** start **

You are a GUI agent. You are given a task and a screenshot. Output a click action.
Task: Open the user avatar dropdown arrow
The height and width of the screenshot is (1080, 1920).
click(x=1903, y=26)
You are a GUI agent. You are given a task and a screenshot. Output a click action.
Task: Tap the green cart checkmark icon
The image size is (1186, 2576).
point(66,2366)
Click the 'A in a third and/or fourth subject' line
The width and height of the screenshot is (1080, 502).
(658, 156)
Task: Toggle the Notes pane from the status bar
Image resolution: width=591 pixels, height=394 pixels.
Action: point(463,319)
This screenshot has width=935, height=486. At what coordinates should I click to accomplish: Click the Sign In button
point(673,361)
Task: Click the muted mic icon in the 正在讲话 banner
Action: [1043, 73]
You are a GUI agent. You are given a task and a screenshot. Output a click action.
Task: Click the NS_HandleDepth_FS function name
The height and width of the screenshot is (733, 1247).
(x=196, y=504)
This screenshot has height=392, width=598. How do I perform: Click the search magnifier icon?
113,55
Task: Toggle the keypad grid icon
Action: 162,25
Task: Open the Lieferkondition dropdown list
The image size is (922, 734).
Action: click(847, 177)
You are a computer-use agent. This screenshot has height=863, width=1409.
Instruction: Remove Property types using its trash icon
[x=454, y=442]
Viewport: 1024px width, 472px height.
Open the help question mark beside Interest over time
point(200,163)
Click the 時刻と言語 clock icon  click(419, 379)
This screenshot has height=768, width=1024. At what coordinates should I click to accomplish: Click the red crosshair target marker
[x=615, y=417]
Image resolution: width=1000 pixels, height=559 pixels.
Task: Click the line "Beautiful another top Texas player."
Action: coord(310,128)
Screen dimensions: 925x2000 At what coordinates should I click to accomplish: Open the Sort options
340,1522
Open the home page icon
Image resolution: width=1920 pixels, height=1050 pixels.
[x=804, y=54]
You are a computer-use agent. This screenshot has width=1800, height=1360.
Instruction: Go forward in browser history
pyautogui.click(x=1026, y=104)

** end **

**Exercise**
Print again word for word the entries starting with the line that contains "Click the 時刻と言語" and going on through the line that contains "[x=804, y=54]", and nothing else.

**Response to the exercise**
Click the 時刻と言語 clock icon  click(419, 379)
This screenshot has height=768, width=1024. At what coordinates should I click to accomplish: Click the red crosshair target marker
[x=615, y=417]
Image resolution: width=1000 pixels, height=559 pixels.
Task: Click the line "Beautiful another top Texas player."
Action: coord(310,128)
Screen dimensions: 925x2000 At what coordinates should I click to accomplish: Open the Sort options
340,1522
Open the home page icon
Image resolution: width=1920 pixels, height=1050 pixels.
[x=804, y=54]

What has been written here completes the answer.